Hitler, proprio come me, potette imparare da insegnanti entusiasti quello che costoro credevano nel profondo del loro animo: il mondo sarà guarito dai tedeschi e «Deutschland, Deutschland über alles, über alles in der Welt» («Germania, Germania sopra tutto, sopra tutto nel mondo»). E Adolf credeva questo, insieme con molti altri poveri giovani, con milioni di altre giovani coraggiose persone, che morirono nelle due guerre tedesche per conquistare l’egemonia in Europa, e con ancora più milioni di poveri giovani, di nemici valorosi, che morirono insieme, nemici che combatterono altrettanto sinceramente per la libertà e la pace quanto i giovani tedeschi per la grandezza e per l'egemonia della Germania, per l’Imperatore, il Signore Supremo della Guerra e per il Führer.

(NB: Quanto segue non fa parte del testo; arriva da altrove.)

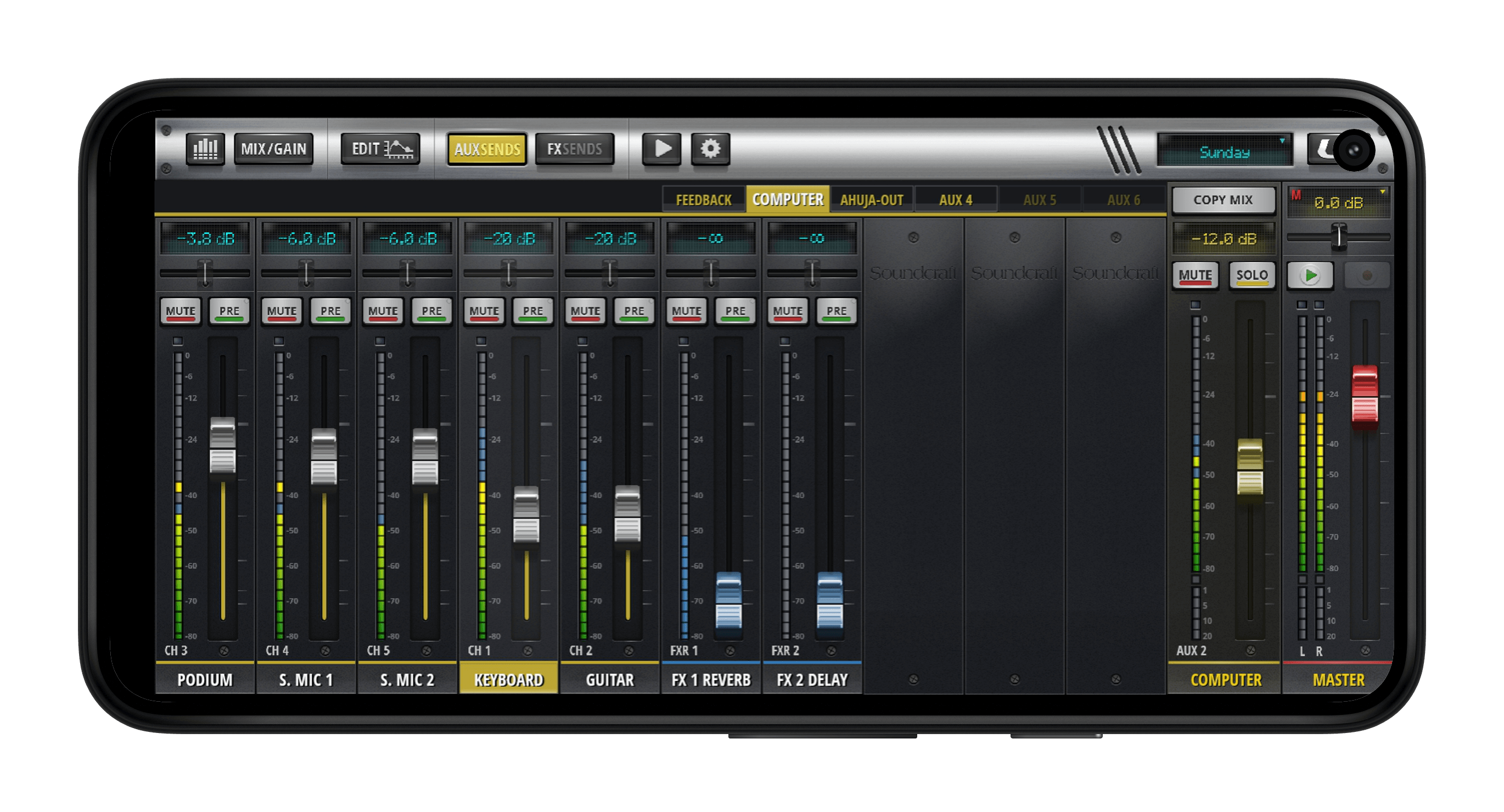Open the meters view icon
1504x812 pixels.
click(205, 149)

Oggi possiamo e dobbiamo guardare in faccia alla verità. L'ideologia tedesca era un'illusione, come ha dimostrato un grande e valoroso storico tedesco (parlo del professore Fritz Fischer). Ancora più chiaramente: era una menzogna. L'ideologia occidentale, nonostante tutto lo scherno e le menzogne riversati su di essa, era la verità. L'Occidente combatteva per la pace, e la raggiunse in Europa, un Continente dissestato dalle guerre sin dall’inizio della storia dell’umanità, e la raggiunse quasi ovunque, dove gli Europei occidentali esercitano realmente il loro influsso.

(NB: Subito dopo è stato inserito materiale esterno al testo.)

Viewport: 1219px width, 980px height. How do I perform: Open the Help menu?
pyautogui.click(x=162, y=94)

Ma gli intellettuali irresponsabili vedono solo malvagità nel nostro mondo occidentale europeo. Hanno fondato la nuova religione dove si insegna che il nostro mondo è ingiusto ed è condannato alla fine. Hanno insegnato queste cose sin dal libro di Oswald Spengler, Der Untergang des Abendlandes (Il tramonto dell’Occidente), perché vollero essere originali e desideravano dire cose che stessero in contraddizione con l'evidenza. E riuscì loro di distorcere non solo l’apparenza, bensì anche la verità oggettiva.
Non intendo accusare più a lungo gli intellettuali. Voglio invitarli a prendersi finalmente la loro responsabilità nei confronti dell’umanità e della verità. La nostra libertà permette loro di dire tutto e anche di inveire contro il mondo libero, di far passare per cattivo il mondo libero.
Questo è un loro buon diritto. Ma la loro è pura falsità ed è immorale predicare la falsità, anche se si ha il diritto di farlo. E non solo è immorale, ma è anche da irresponsabili, mettere in pericolo quella grande cosa che Churchill e Roosevelt, gli eroi di guerra, e il Piano Marshall conseguirono, è appunto da irresponsabili mettere in pericolo questa grande cosa screditandola e facendo passare il bene per male.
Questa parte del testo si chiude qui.